[Stored data]
=== Section Start ===

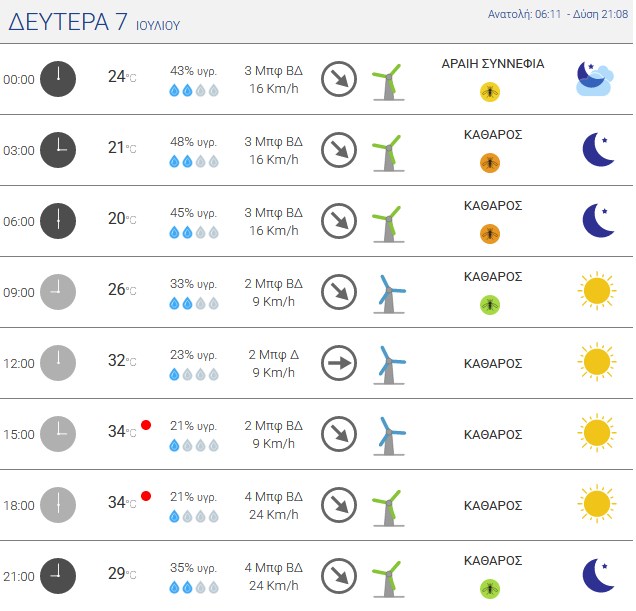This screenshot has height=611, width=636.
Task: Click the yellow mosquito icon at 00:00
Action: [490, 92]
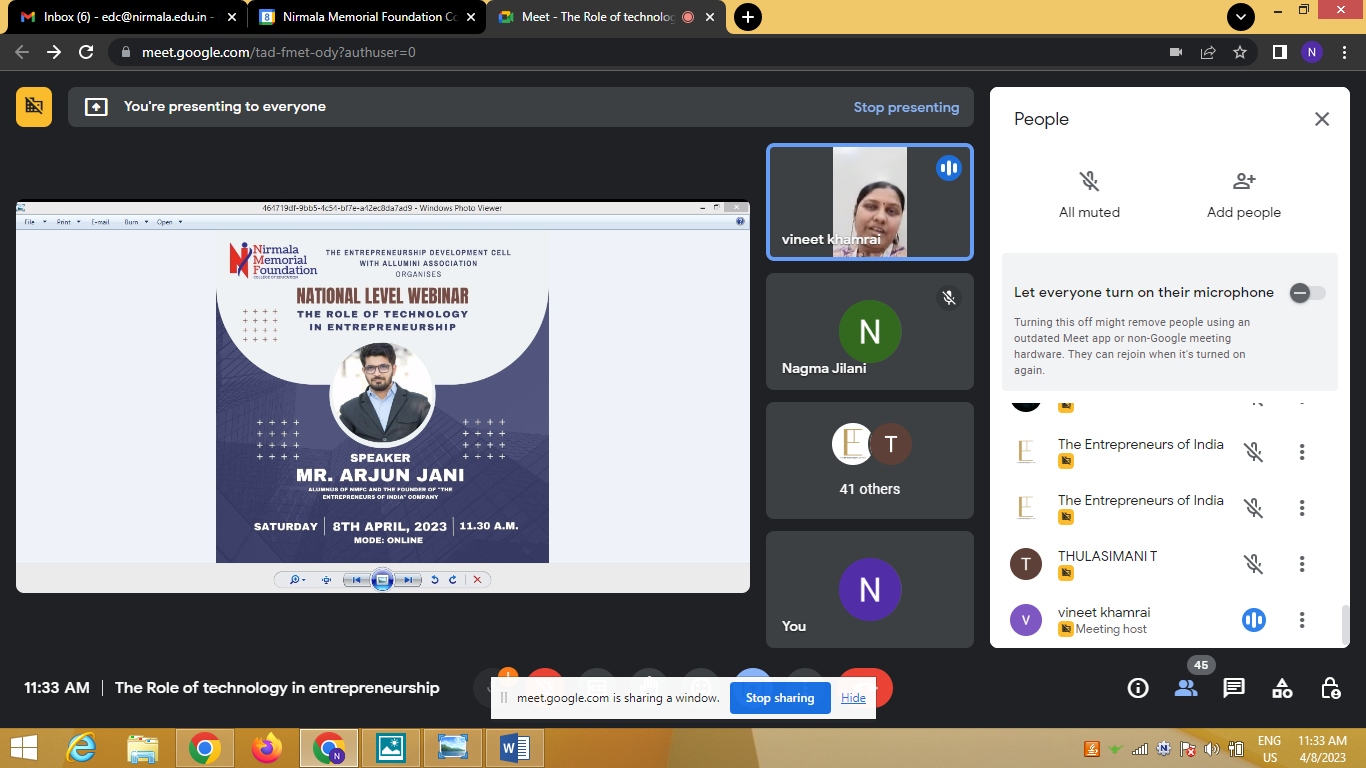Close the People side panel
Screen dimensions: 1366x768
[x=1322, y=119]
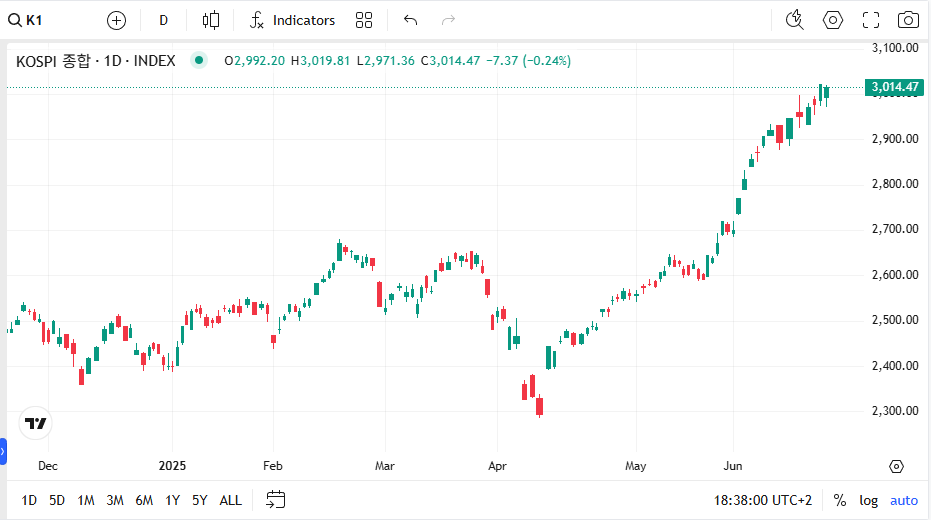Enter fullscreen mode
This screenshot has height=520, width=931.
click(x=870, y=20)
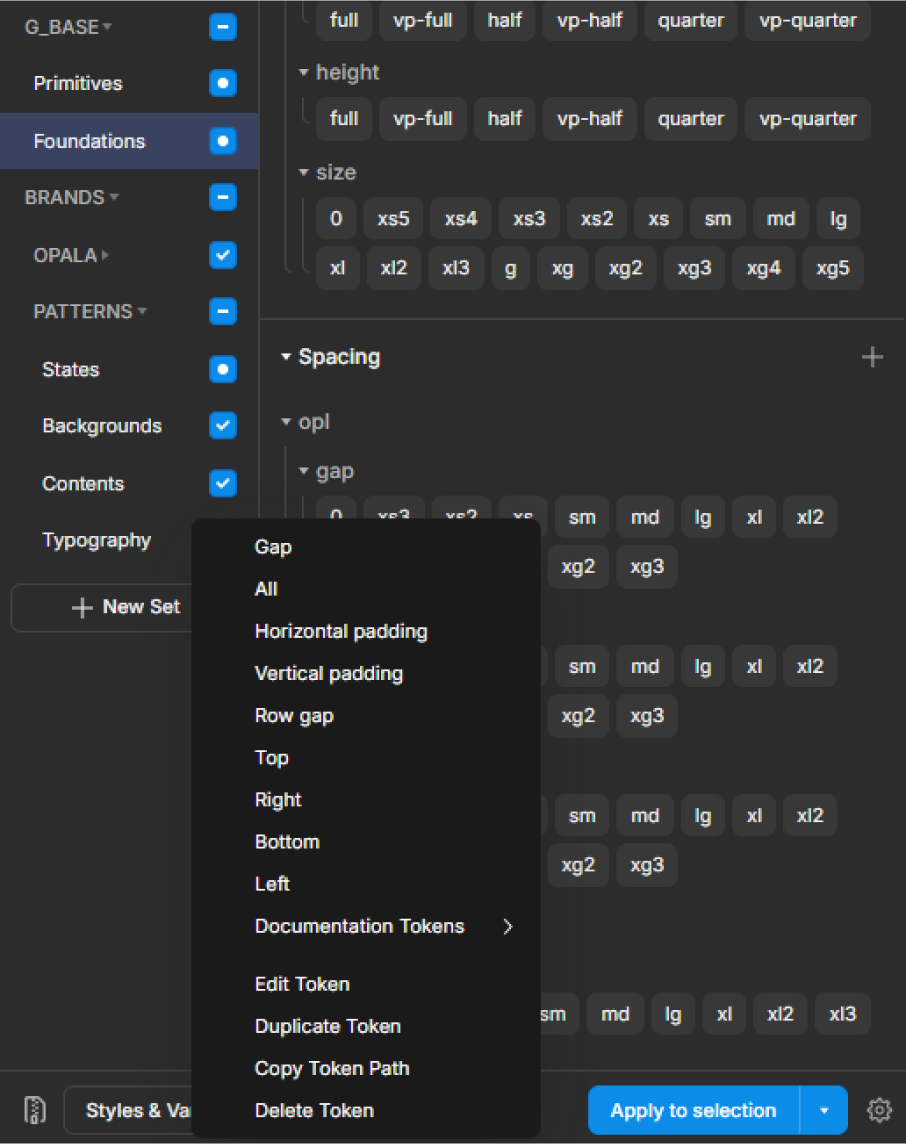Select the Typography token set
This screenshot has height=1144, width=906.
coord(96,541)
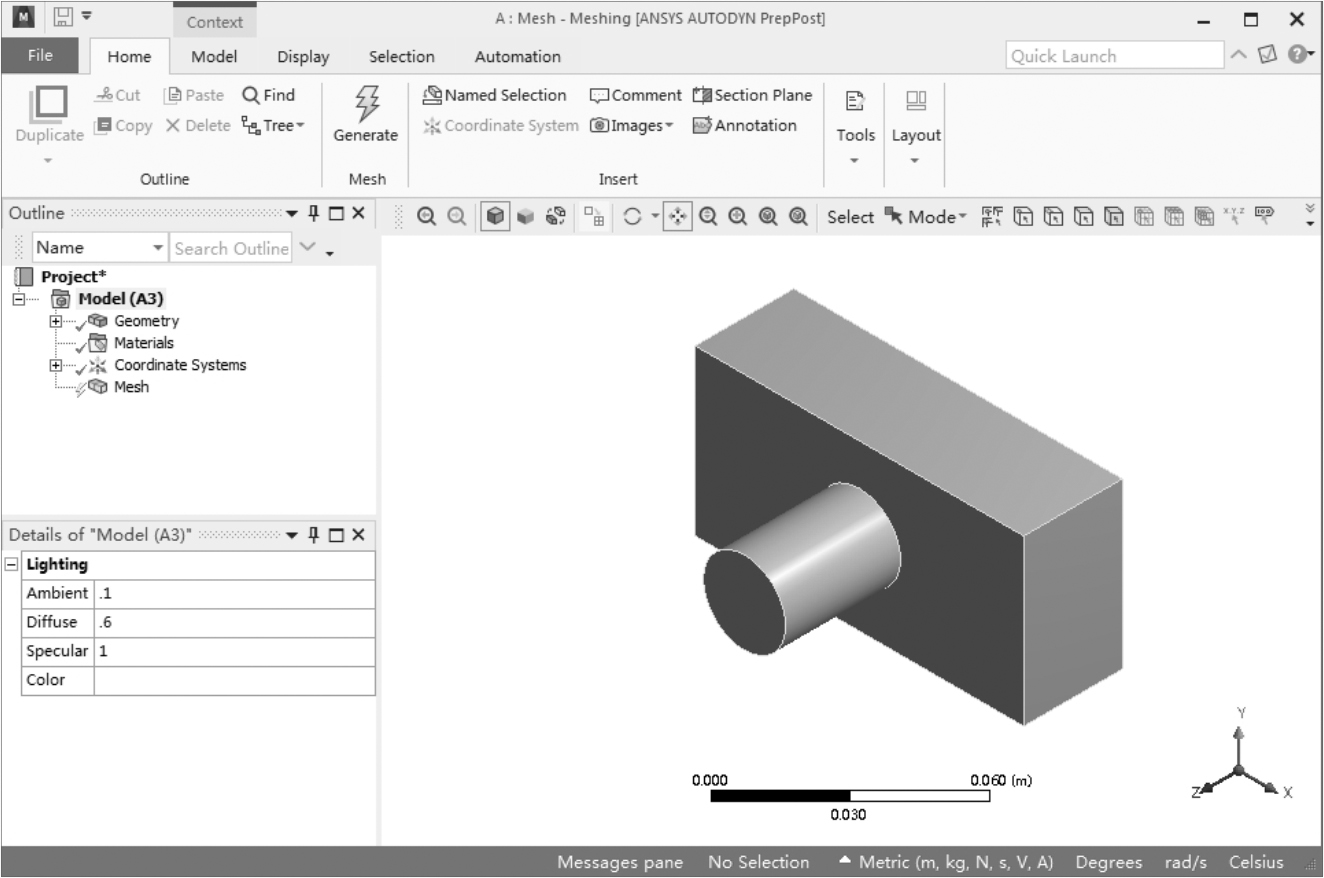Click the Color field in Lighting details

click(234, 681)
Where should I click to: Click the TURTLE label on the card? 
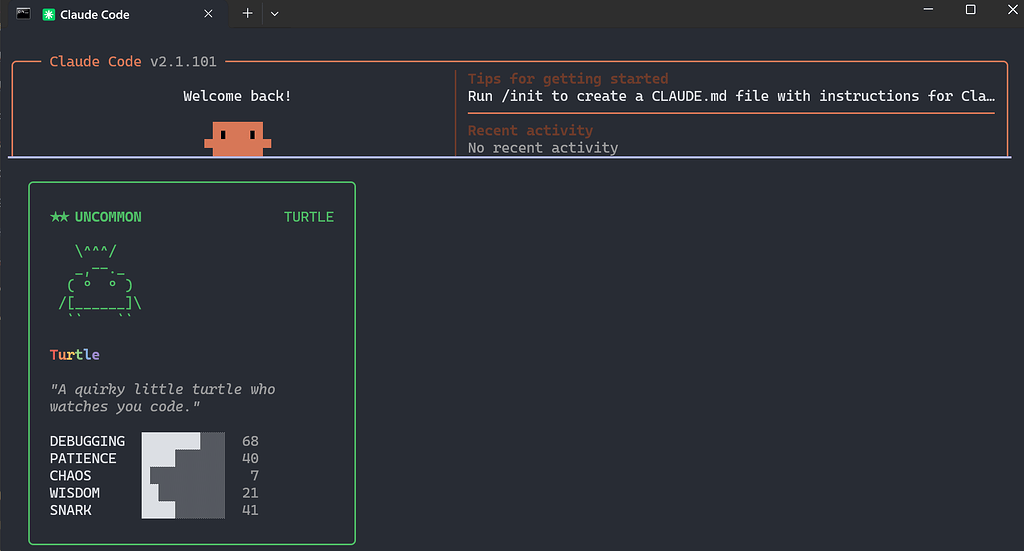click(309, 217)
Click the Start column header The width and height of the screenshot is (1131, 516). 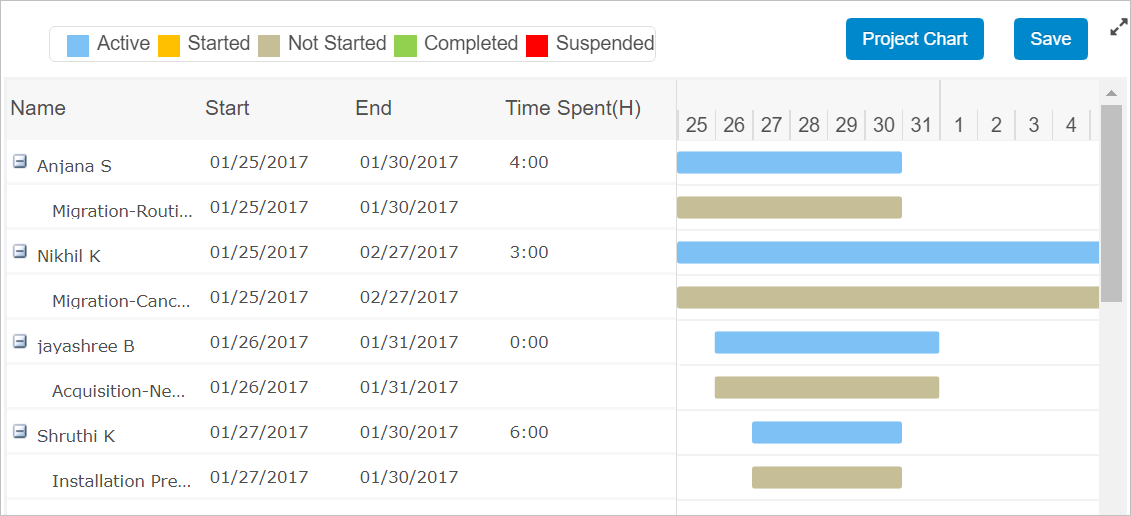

=== Section End ===

Exercise objective:
Skip the pictures and print exactly the lines from the one containing "Where should I" through the end of the records above.

Response to the exercise:
Where should I click to: Click the TURTLE label on the card? 
click(309, 217)
Click the Start column header The width and height of the screenshot is (1131, 516). 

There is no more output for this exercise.